Preferably, the stem cell culture medium contains a basal fibroblast growth factor of 1 to 20 ng/mL, 1 to 15 ng/mL, 1 to 13 ng/mL, 5 to 20 ng/mL, 7 to 15 ng/mL , 7 to 13 ng/mL, 8 to 12 ng/mL, or 9 to 11 ng/mL, but is not limited thereto.

The present invention may further include the step of expanding the germline stem cells converted from the neurospheres (expansion). The expanding step may be a step of further culturing the induced-gonadal stem cells in the germline stem cell conversion medium according to the present invention. The additional culture may be performed for 3 to 7 weeks, 3 to 6 weeks, 3 to 5 weeks, 4 to 7 weeks, 5 to 7 weeks, or 4 to 6 weeks; Or it may be made for 20 to 50 days, 30 to 50 days, 40 to 50 days, 20 to 40 days, 20 to 30 days, or 30 to 40 days, but this is only an example, and there is no limit to the culture period of the expansion step. .

The present invention also provides a kit for conversion from neurospheres to germline stem cells. The present invention is not limited to a specific form as long as it is for conversion from neurospheres or neural stem cells to germline stem cells, and may include any component and device for conversion and proliferation of germline stem cells without limitation. Preferably, the kit according to the present invention may include neurospheres, support cells, growth factors, and a serum-free medium as active ingredients.

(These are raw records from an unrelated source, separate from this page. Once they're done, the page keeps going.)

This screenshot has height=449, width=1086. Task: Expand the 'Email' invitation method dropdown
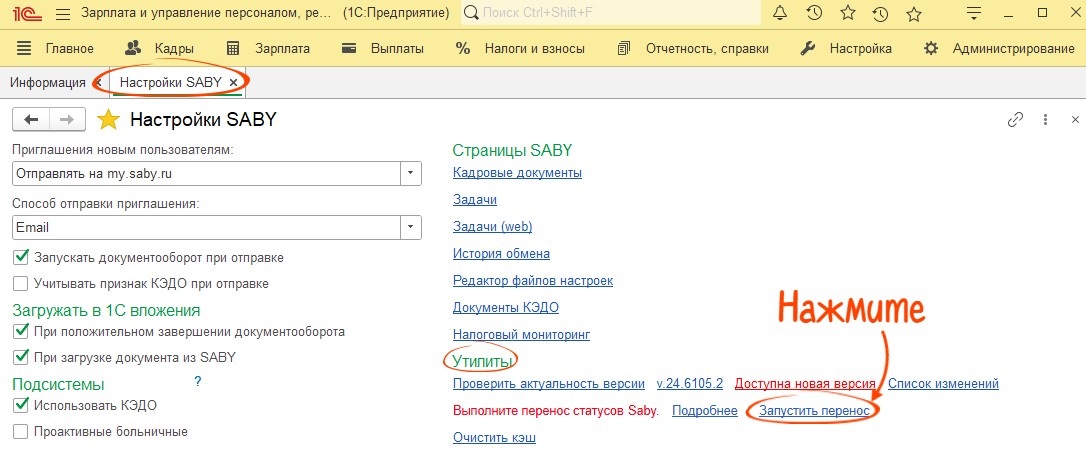pos(410,227)
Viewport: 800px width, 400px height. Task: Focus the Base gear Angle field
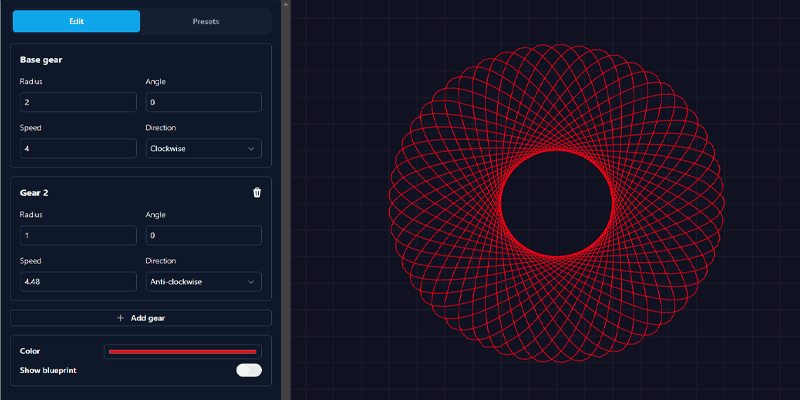(x=204, y=102)
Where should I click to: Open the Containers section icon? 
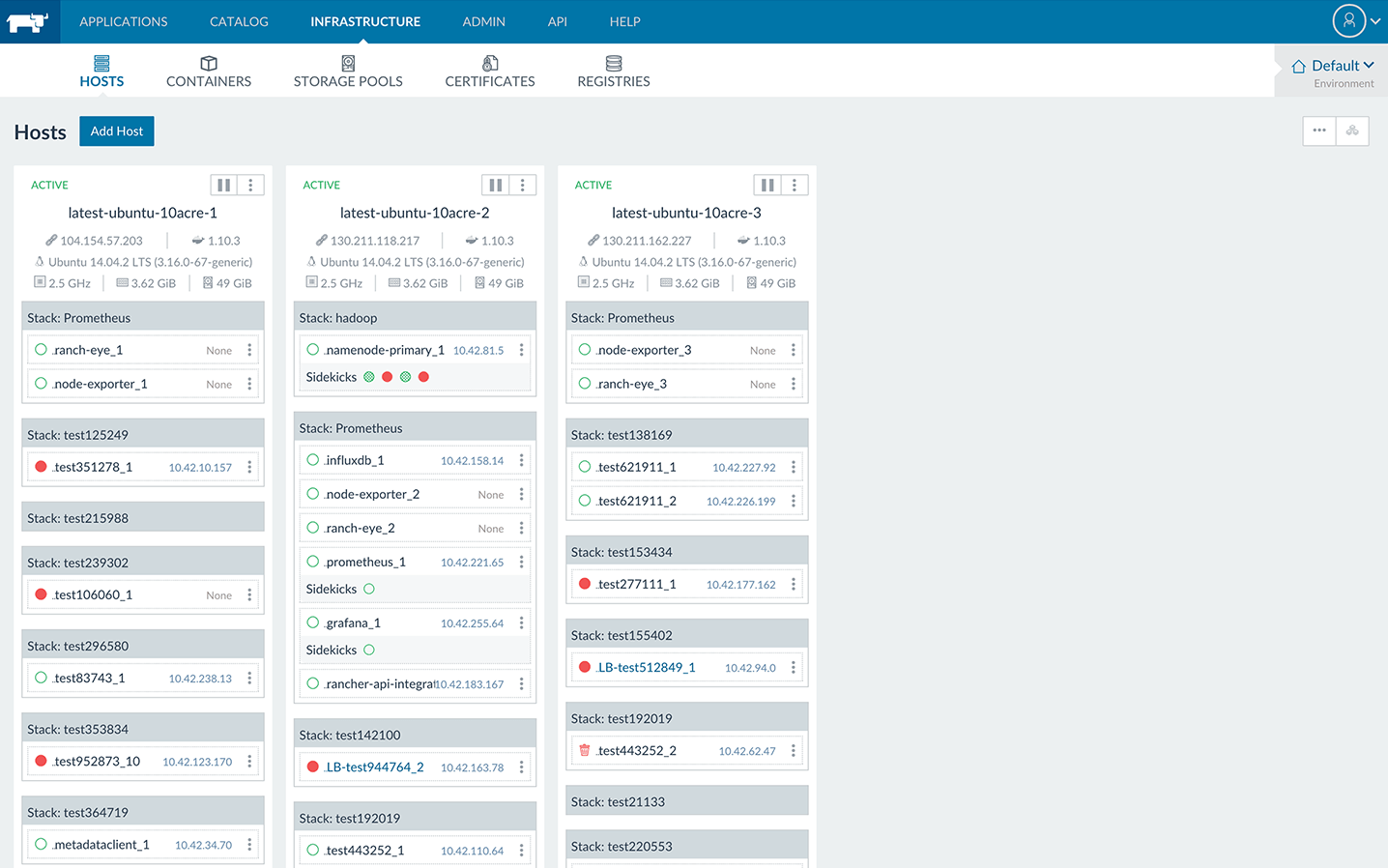pos(209,64)
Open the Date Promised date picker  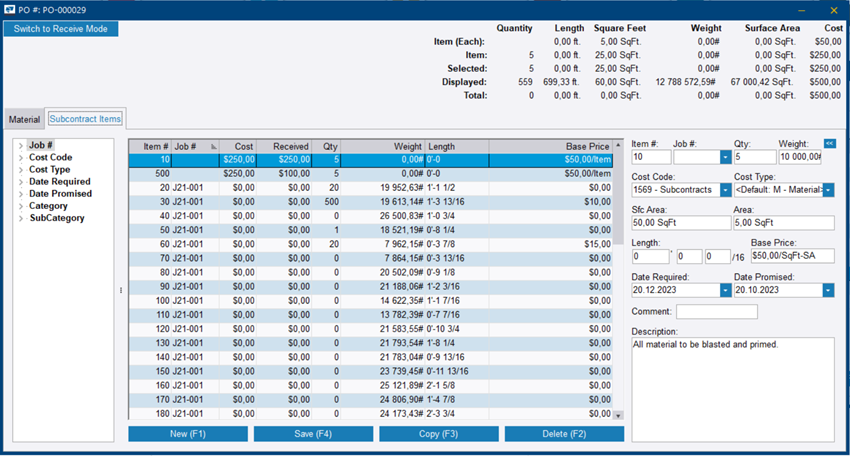point(828,290)
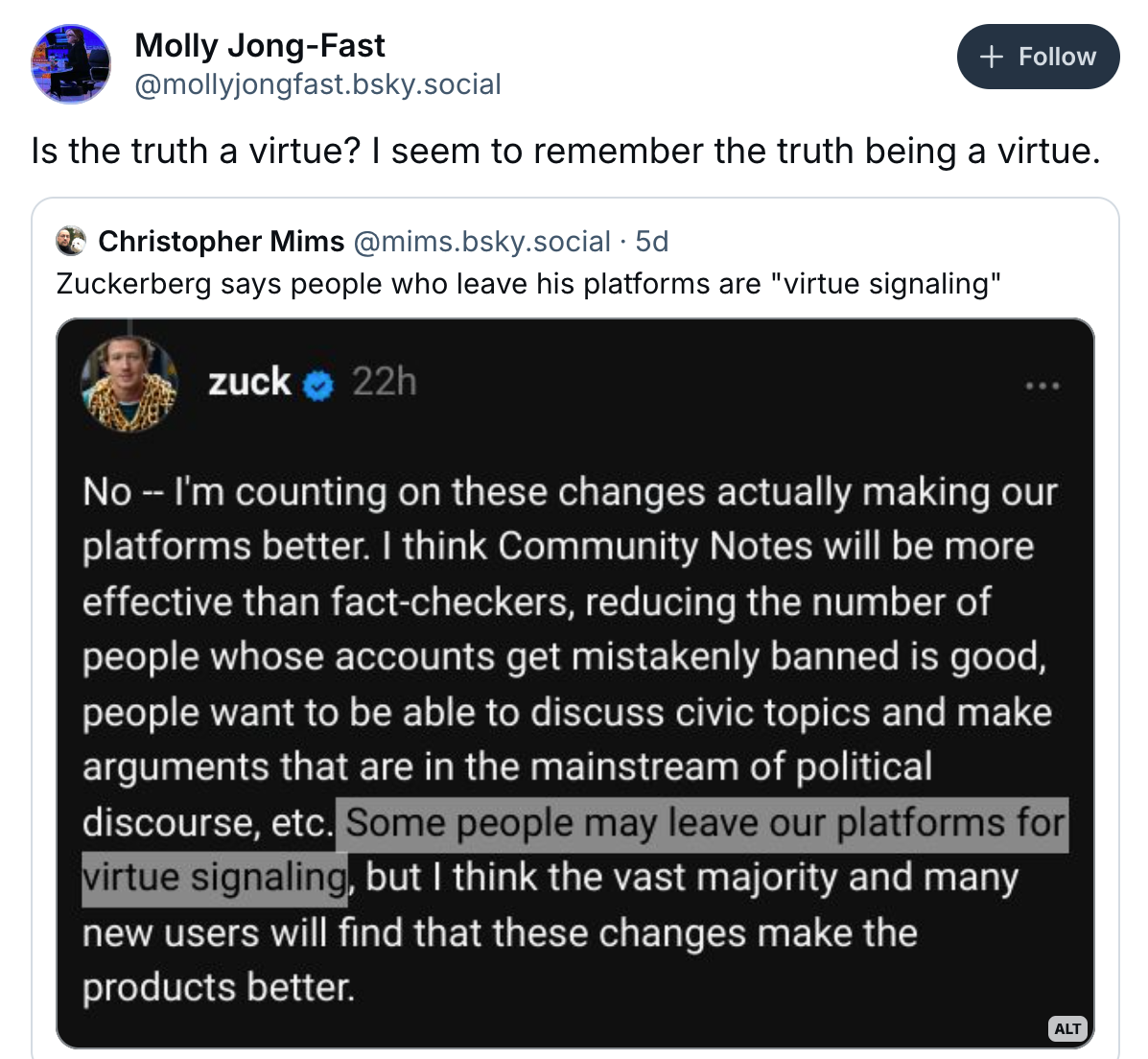Screen dimensions: 1148x1059
Task: Click the 5d timestamp on quoted post
Action: click(652, 241)
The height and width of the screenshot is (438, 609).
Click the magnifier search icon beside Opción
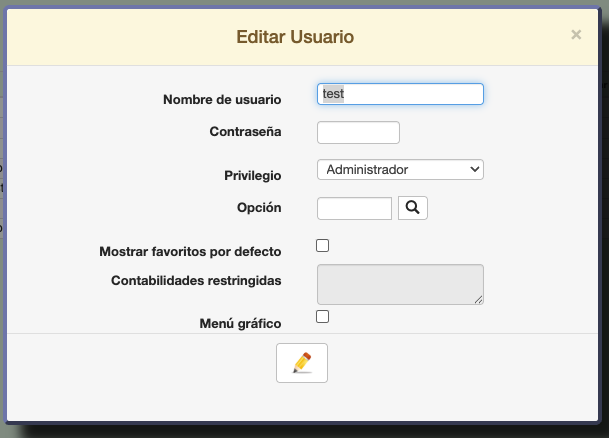pyautogui.click(x=413, y=208)
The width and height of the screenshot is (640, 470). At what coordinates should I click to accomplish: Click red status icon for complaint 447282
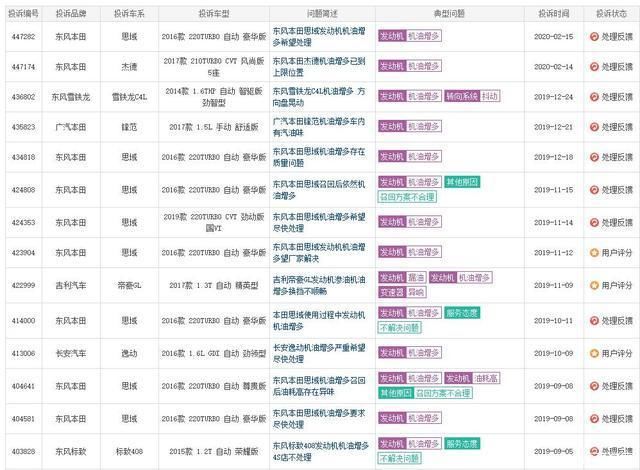(x=594, y=37)
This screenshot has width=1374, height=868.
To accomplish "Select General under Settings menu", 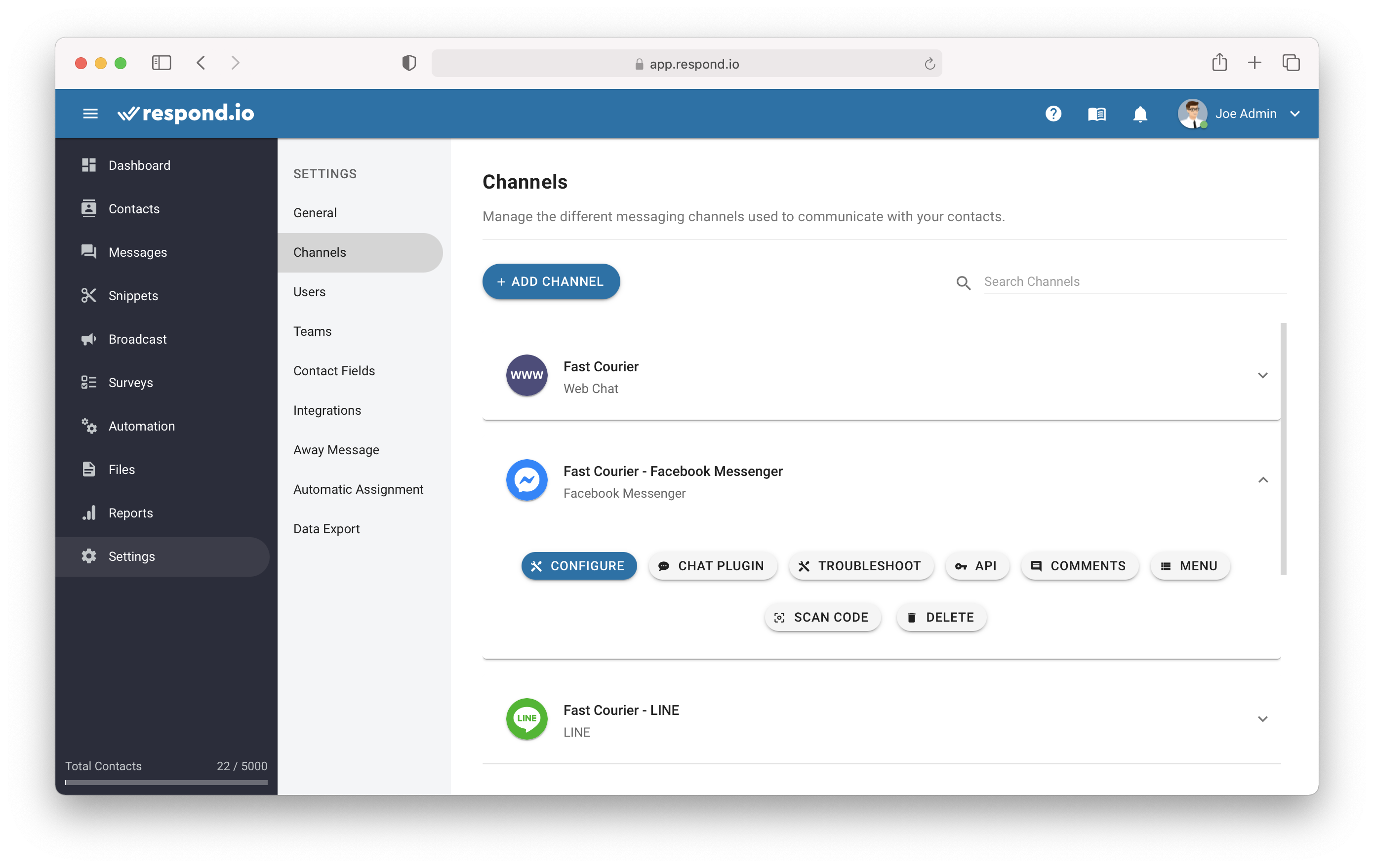I will [314, 212].
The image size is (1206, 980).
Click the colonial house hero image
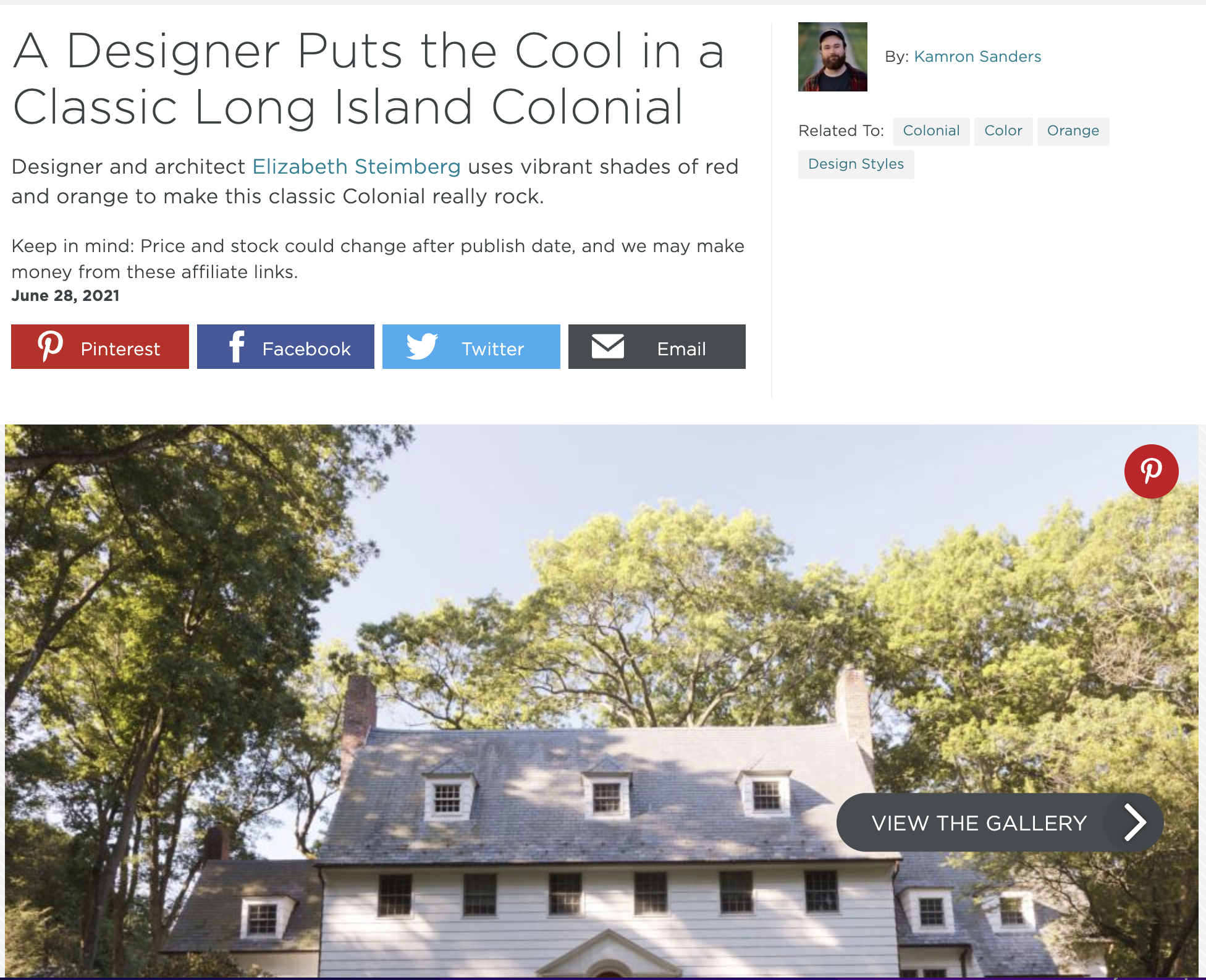[602, 701]
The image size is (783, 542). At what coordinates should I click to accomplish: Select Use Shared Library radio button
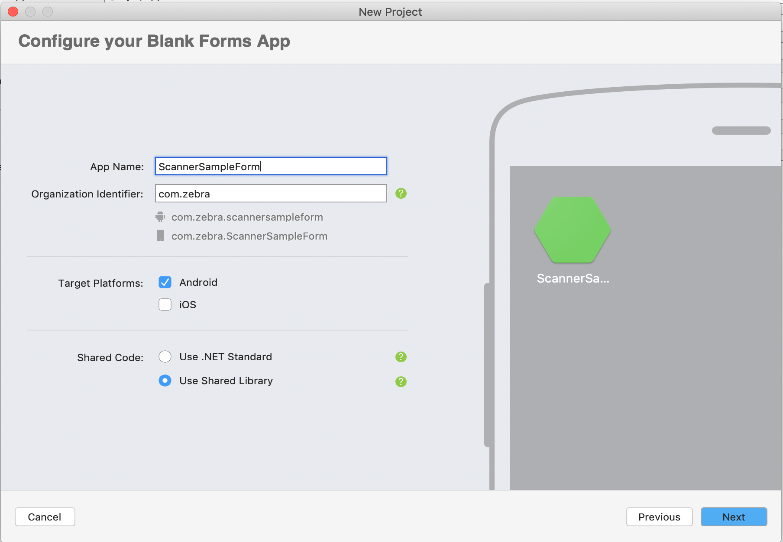click(165, 381)
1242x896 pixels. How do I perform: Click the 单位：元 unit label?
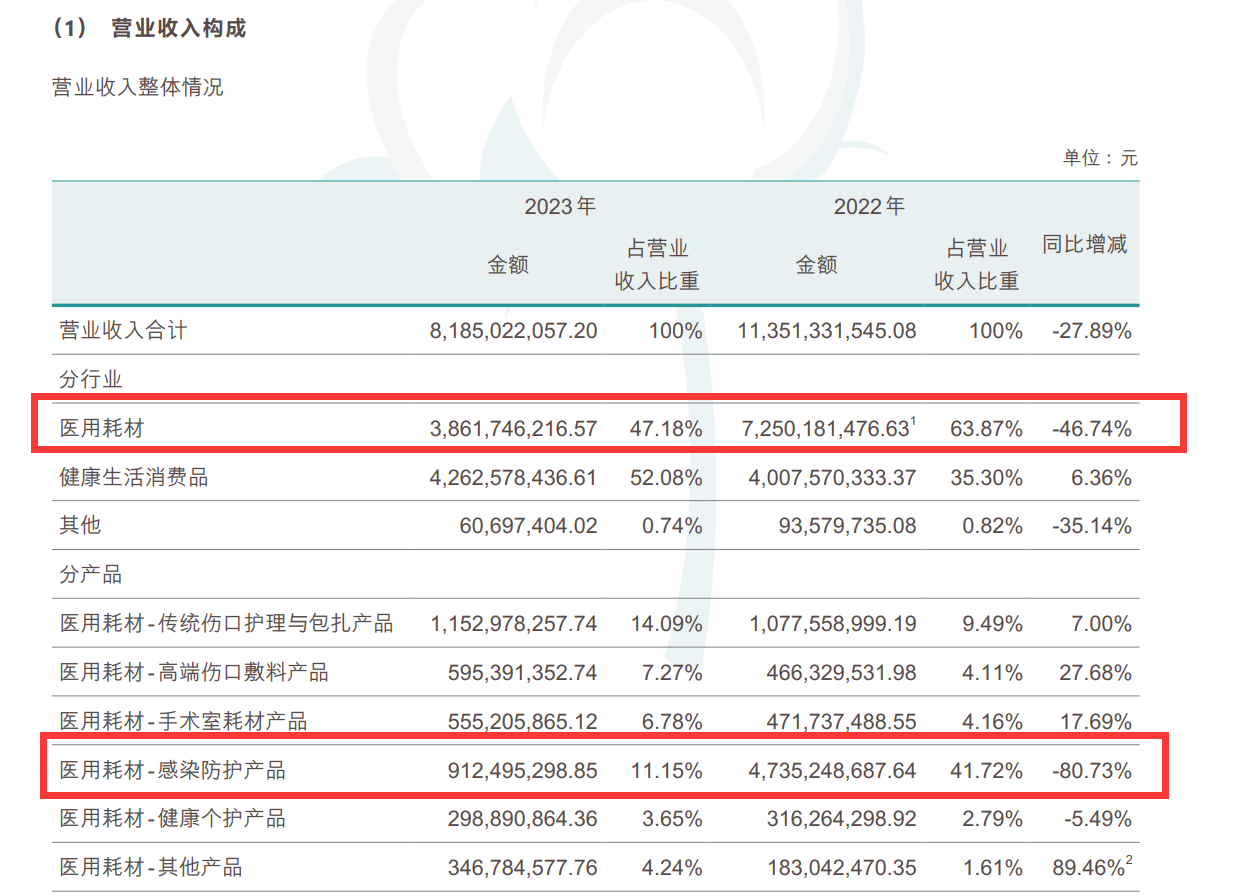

Hereinafter, preferred examples are presented to help the understanding of the present invention. However, the following examples are only provided for easier understanding of the present invention, and the contents of the present invention are not limited by the following examples.

[Test method]

laboratory animal

The animal experiment of the present invention was approved by the Laboratory Animal Care and Use Committee of Chung-Ang University, and was performed according to the Guide for the Care and Use of Laboratory Animals issued by the National Institutes of Health. Mice were housed under conditions of 21 ± 2 °C, 55 ± 10% humidity, and a 12 hour day/night cycle. The mice used for the experiment were nude mice and C57BL/6-TG-EGFP (C57 GFP), and neurospheres including neural stem cells were isolated from C57 GFP mice and used for the experiment.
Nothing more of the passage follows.